Supplying an alternating current to the excitation winding 1 induces electromotive forces in the sine winding 3 and the cosine winding 5, both directly and via the intermediate coupling element 7. As a result of the layout of the sine winding 3 and the cosine winding 5 with respect to the layout of the excitation winding 1, the forces induced directly in the sine winding 3 and the cosine winding 5 are balanced and therefore cause negligible current to flow in the sine winding 3 and the cosine winding 5. However, the electromotive forces induced via the intermediate coupling element 7 do cause current to flow in the sine winding 3 and the cosine winding 5. As shown in FIG. 1, the sine winding 3 and the cosine winding 5 are separate windings such that separate currents flow in the sine winding 3 and the cosine winding 5. The sine winding 3 and the cosine winding 5 are electrically coupled to separate terminals of the integrated circuit 9, with the current flowing in the sine winding 3 being processed to provide a sine output signal 23 and the current flowing in the cosine winding 5 being processed to provide a cosine output signal 25. The relative magnitudes of the sine output signal 23 and the cosine output signal 25 are indicative of the relative position of the first member and the second member.
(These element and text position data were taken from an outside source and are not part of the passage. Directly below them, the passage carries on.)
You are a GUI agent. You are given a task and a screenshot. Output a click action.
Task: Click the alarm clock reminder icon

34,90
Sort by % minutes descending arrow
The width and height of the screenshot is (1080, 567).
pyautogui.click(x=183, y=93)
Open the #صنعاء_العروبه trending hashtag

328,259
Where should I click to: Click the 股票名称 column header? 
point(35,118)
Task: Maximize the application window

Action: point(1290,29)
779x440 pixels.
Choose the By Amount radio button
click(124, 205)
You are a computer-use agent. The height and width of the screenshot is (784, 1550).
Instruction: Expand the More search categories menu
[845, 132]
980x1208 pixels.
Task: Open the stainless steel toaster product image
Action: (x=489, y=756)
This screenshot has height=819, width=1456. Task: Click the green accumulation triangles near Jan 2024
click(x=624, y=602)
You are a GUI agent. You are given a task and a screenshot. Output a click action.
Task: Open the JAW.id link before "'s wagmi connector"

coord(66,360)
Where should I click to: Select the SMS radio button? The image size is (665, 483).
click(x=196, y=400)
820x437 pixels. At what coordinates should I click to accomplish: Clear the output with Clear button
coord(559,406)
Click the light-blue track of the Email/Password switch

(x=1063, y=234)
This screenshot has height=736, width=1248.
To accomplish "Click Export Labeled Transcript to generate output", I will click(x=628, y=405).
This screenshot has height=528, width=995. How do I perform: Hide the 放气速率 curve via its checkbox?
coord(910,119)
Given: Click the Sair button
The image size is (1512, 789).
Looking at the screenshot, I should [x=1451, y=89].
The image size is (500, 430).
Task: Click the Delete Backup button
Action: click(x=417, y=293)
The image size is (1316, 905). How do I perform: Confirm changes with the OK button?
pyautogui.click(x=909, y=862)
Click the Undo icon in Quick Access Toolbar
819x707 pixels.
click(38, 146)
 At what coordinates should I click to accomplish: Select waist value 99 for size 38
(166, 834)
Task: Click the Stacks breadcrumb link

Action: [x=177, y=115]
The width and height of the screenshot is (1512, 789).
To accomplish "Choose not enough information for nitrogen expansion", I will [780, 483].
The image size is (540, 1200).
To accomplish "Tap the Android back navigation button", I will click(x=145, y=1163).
On entering the integrated circuit 9, current flowing in the sine winding 3 first goes through an EMC filtering stage 15, to reduce signal components at frequencies away from the drive frequency. The filtered out signal components may be caused, for example, by interference from electrical signals generated by other nearby electrical components.

The filtered electrical signal then goes through a synchronous demodulation stage 17 in which the filtered electrical signal is mixed with a demodulation signal from the TX drive stage 11. The integrated circuit 9 is designed to be used with a non-resonant intermediate coupling element, and therefore the demodulation signal is in phase with the drive signal. As will be discussed in more detail hereafter, to enable the integrated circuit to be used with an intermediate coupling element in the form of a resonant circuit, the sine winding 3 forms part of a parallel resonant circuit so that the demodulated electrical signal resulting from the synchronous demodulation has a baseband component whose magnitude varies in dependence on the relative position of the first and second members and higher frequency components at twice the drive frequency and at higher harmonics of the drive frequency.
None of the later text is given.